§ **DOCUMENT**
━━━━━━━━
Breaking Down the Balance Sheet
The Fed has finally met (and exceeded) its targeted $47.5B a month balance sheet reduction. To be fair, they had a full 5 weeks to pull off the reduction since the Thursday updates are as of the day before (in this case Aug 31). As of last week, they were still short of the target at only $39B. Furthermore, MBS was still seeing an increase as of last week.
As August closed, the balance sheet shrunk by $64B, but only reduced MBS by $8B (less than half the target). In the two prior months, MBS had increased by nearly $10B. This means that over the last three months, where MBS was supposed to shrink by $52.5B, MBS actually increased by about $1.8B. Could this have anything to do with the tanking housing market as the 30-year fixed rate rapidly approaches 6%?
Figure: 1 Monthly Change by Instrument
The table below details the movement for the month:
- The Fed reduced MBS during August by $8.1B, entirely due to the activity in the latest week
- The majority of the reduction came from a $43.7B reduction in 1–5-year maturities
- This is the largest holding of Treasuries on the balance sheet so it’s not very surprising it sees the biggest reduction
- It’s surprising to see increases in <1yr maturities as this requires active purchases against Bills that mature
Figure: 2 Balance Sheet Breakdown
Looking at the weekly data shows that activity has finally started to pick up in the last three weeks. The Fed is clearly swapping out shorter-dated maturity (1-10yr) with bonds that mature in more than 10 years. The chart also shows the MBS drop in the most recent week as highlighted above. This is the largest drop since June 29th.
Figure: 3 Fed Balance Sheet Weekly Changes
The Fed has clearly defended the mortgage market over the last year. As the chart below shows, MBS has increased as a percentage of the balance sheet from 29.2% to 30.7%. This means MBS is increasing relative to other debt. Bonds have also increased over the last year, rising from 15.2% to 16.5%.
━━━━━━━━
§ **PROVIDED INFORMATION**
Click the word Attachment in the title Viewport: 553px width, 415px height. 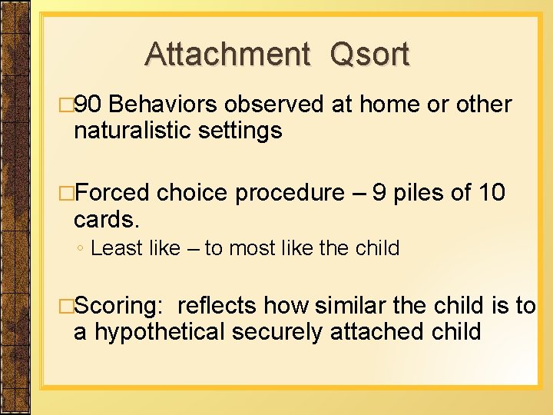click(x=227, y=55)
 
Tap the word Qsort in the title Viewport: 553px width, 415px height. click(x=369, y=55)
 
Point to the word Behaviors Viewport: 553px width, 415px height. click(x=171, y=105)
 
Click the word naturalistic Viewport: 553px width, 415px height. click(x=132, y=131)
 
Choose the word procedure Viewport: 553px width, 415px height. click(x=290, y=193)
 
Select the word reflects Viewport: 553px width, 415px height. click(x=217, y=306)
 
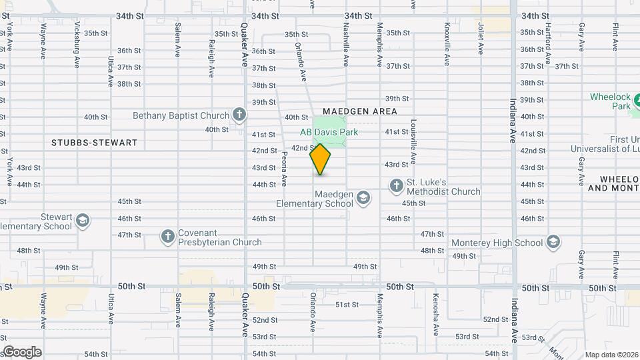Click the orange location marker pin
click(x=320, y=159)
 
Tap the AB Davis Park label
click(x=329, y=132)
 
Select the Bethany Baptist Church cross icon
click(x=239, y=115)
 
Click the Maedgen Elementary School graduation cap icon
click(x=363, y=197)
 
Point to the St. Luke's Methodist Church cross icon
click(x=396, y=185)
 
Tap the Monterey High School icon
click(x=553, y=242)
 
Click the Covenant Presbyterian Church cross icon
click(x=167, y=236)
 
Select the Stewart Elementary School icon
click(x=82, y=221)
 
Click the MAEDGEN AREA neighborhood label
click(x=359, y=111)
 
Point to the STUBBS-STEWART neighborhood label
click(x=95, y=143)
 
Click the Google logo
click(x=21, y=352)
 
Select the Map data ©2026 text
click(x=611, y=355)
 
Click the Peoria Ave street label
click(x=284, y=168)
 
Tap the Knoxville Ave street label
click(x=447, y=45)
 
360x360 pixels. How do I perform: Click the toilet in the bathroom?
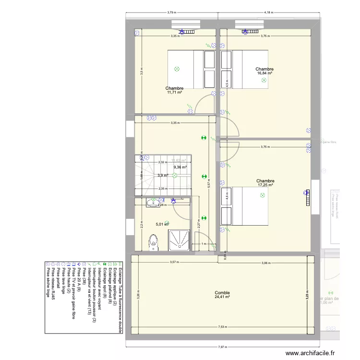[x=154, y=241]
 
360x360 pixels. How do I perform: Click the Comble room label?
[x=222, y=293]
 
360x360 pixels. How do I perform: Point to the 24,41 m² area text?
[x=222, y=297]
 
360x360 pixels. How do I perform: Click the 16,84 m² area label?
[x=264, y=73]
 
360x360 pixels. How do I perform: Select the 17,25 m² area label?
[x=265, y=185]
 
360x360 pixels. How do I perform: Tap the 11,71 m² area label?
[x=174, y=92]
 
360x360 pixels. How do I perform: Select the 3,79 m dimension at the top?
[x=172, y=12]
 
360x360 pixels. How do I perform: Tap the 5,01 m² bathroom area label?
[x=162, y=224]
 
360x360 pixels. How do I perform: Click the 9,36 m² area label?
[x=180, y=167]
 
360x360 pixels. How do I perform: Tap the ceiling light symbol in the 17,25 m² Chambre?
[x=262, y=195]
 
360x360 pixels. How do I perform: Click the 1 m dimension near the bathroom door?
[x=204, y=244]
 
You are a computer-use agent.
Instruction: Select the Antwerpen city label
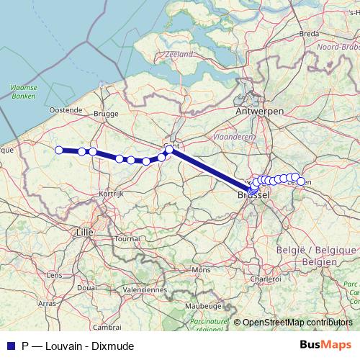coord(259,111)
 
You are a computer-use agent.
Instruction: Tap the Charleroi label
coord(266,278)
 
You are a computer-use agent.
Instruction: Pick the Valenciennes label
coord(144,289)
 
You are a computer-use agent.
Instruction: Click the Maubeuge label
coord(201,305)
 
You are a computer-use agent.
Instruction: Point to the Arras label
coord(47,304)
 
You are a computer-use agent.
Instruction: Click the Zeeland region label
coord(179,54)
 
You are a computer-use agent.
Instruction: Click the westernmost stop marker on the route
coord(59,150)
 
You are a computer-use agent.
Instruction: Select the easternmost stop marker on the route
coord(301,181)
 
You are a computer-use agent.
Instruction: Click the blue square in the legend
coord(10,346)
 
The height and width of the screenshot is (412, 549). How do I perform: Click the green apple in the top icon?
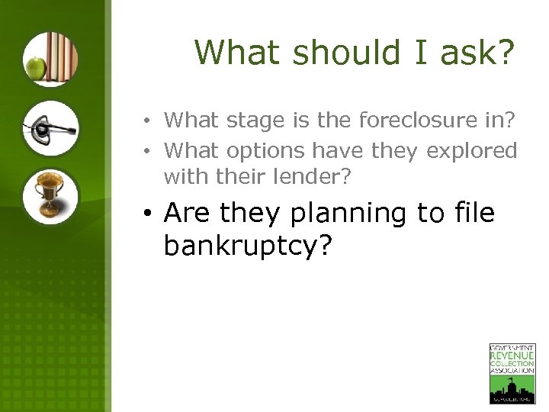tap(35, 69)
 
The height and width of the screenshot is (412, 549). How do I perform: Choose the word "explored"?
tap(471, 151)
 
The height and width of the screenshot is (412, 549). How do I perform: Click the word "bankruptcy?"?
tap(249, 246)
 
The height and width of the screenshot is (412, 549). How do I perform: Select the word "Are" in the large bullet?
tap(186, 213)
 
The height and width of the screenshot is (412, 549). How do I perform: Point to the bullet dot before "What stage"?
tap(153, 121)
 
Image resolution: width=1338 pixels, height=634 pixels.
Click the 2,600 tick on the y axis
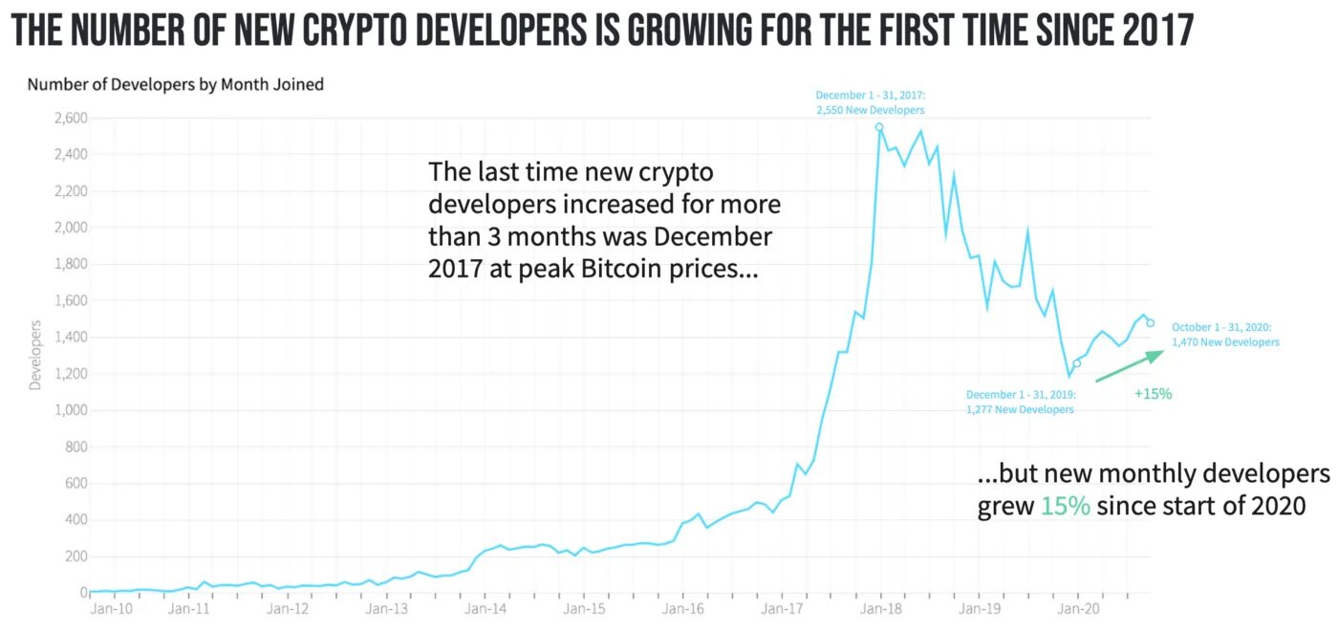(69, 119)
━━━━━━━━
§ **GIVEN PROBLEM**
Reproduce the Fed balance sheet article in full, word for word. The material bears no relation to the text on the Fed's balance sheet.

§ **EXERCISE ANSWER**
Breaking Down the Balance Sheet
The Fed has finally met (and exceeded) its targeted $47.5B a month balance sheet reduction. To be fair, they had a full 5 weeks to pull off the reduction since the Thursday updates are as of the day before (in this case Aug 31). As of last week, they were still short of the target at only $39B. Furthermore, MBS was still seeing an increase as of last week.
As August closed, the balance sheet shrunk by $64B, but only reduced MBS by $8B (less than half the target). In the two prior months, MBS had increased by nearly $10B. This means that over the last three months, where MBS was supposed to shrink by $52.5B, MBS actually increased by about $1.8B. Could this have anything to do with the tanking housing market as the 30-year fixed rate rapidly approaches 6%?
Figure: 1 Monthly Change by Instrument
The table below details the movement for the month:
- The Fed reduced MBS during August by $8.1B, entirely due to the activity in the latest week
- The majority of the reduction came from a $43.7B reduction in 1–5-year maturities
- This is the largest holding of Treasuries on the balance sheet so it’s not very surprising it sees the biggest reduction
- It’s surprising to see increases in <1yr maturities as this requires active purchases against Bills that mature
Figure: 2 Balance Sheet Breakdown
Looking at the weekly data shows that activity has finally started to pick up in the last three weeks. The Fed is clearly swapping out shorter-dated maturity (1-10yr) with bonds that mature in more than 10 years. The chart also shows the MBS drop in the most recent week as highlighted above. This is the largest drop since June 29th.
Figure: 3 Fed Balance Sheet Weekly Changes
The Fed has clearly defended the mortgage market over the last year. As the chart below shows, MBS has increased as a percentage of the balance sheet from 29.2% to 30.7%. This means MBS is increasing relative to other debt. Bonds have also increased over the last year, rising from 15.2% to 16.5%.